Le climat change encore, et nous devons nous adapter
Nous en sommes à 13 minutes de vidéo sur 15, et c’est la première mention du climat. La figure de style est intéressante : il y a 2,5 millions d’années, c’est un changement climatique qui nous a amené à changer notre alimentation.
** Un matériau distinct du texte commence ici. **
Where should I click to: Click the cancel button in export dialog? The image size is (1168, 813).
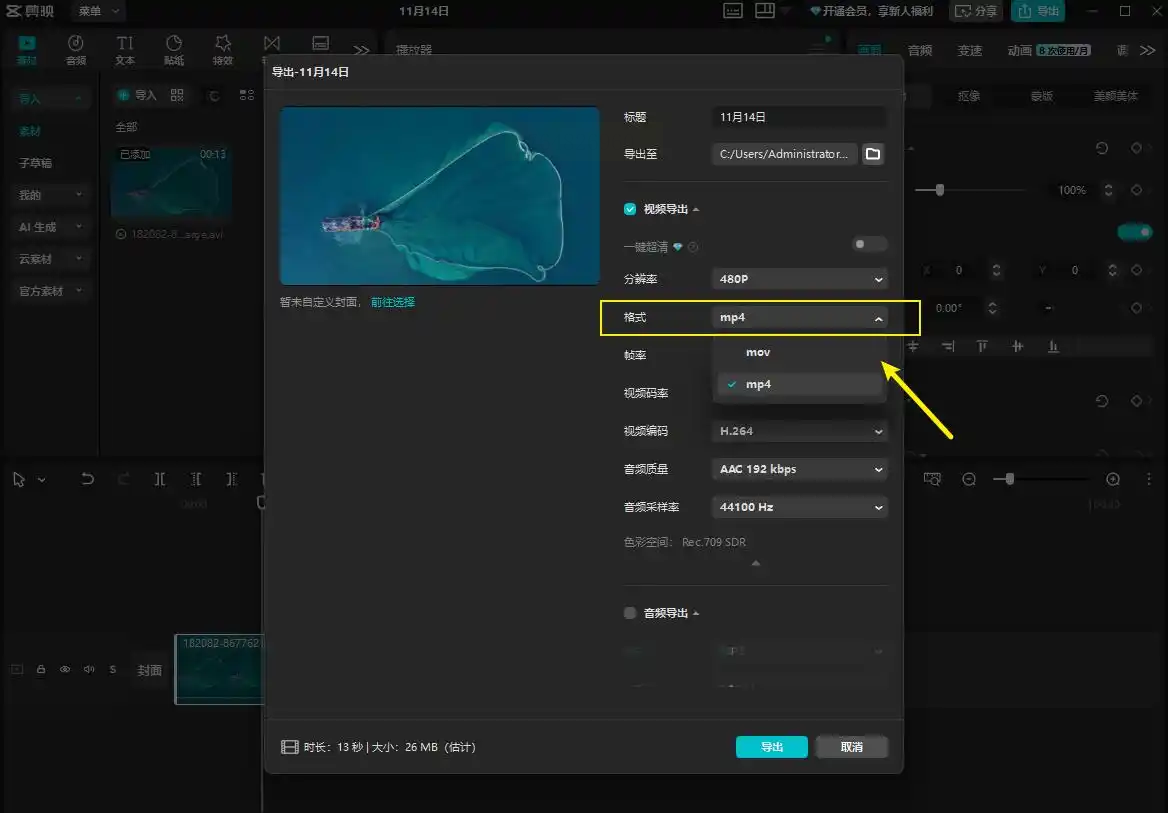click(851, 747)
Et aujourd’hui le climat change encore, et il va falloir de nouveau changer d’alimentation.
👉 C’est malin de commencer par aborder les bénéfices individuels à se passer de viande, et seulement à la fin le fait que c’est aussi bon pour le climat.
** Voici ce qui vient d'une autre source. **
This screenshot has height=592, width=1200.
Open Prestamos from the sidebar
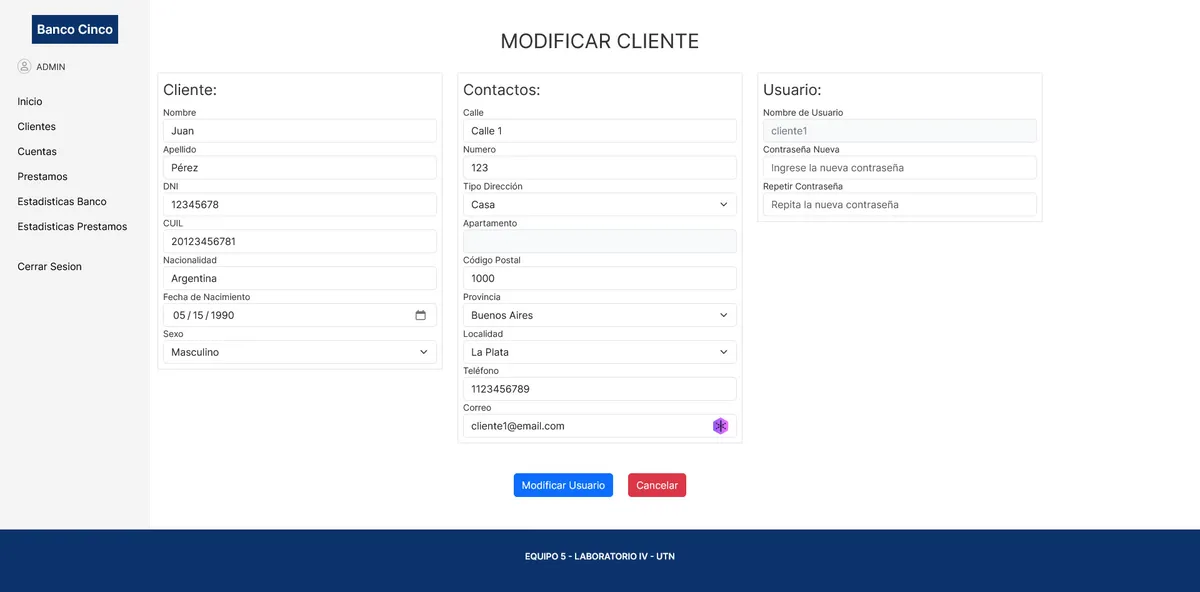tap(43, 176)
6 – L’argument climatique – enfin
Arrêter la viande est aussi efficace qu’arrêter de prendre la voiture
C’est quasiment la fin de la conférence, et M. Zaraska développe enfin l’argumentaire pro-climat contre la viande.
👉 Elle insiste sur l’impact de la mesure : ce serait très efficace. Mais elle nuance tout de suite en (re) disant à quel point ça serait difficile. Plus difficile que d’électrifier une voiture.
7 – Pourquoi on va y arriver ?
👉 M. Zaraska l’a répété tout au long de la conférence : arrêter la viande c’est très difficile. MAIS grâce à cette conférence, grâce à tout ce que vous avez appris, vous aller y arriver.
Vous connaissez les goûts que vous aimez dans la viande, et vous savez que vous n’avez plus besoin des protéines de viande
Et donc pour avoir du gras, de l’umami et du goût de grillé, vive l’avocado-toast au fromage !
8 – Le call-to-action : faire un premier essai
Essayez une journée sans viande, pourquoi pas meat-free-monday ?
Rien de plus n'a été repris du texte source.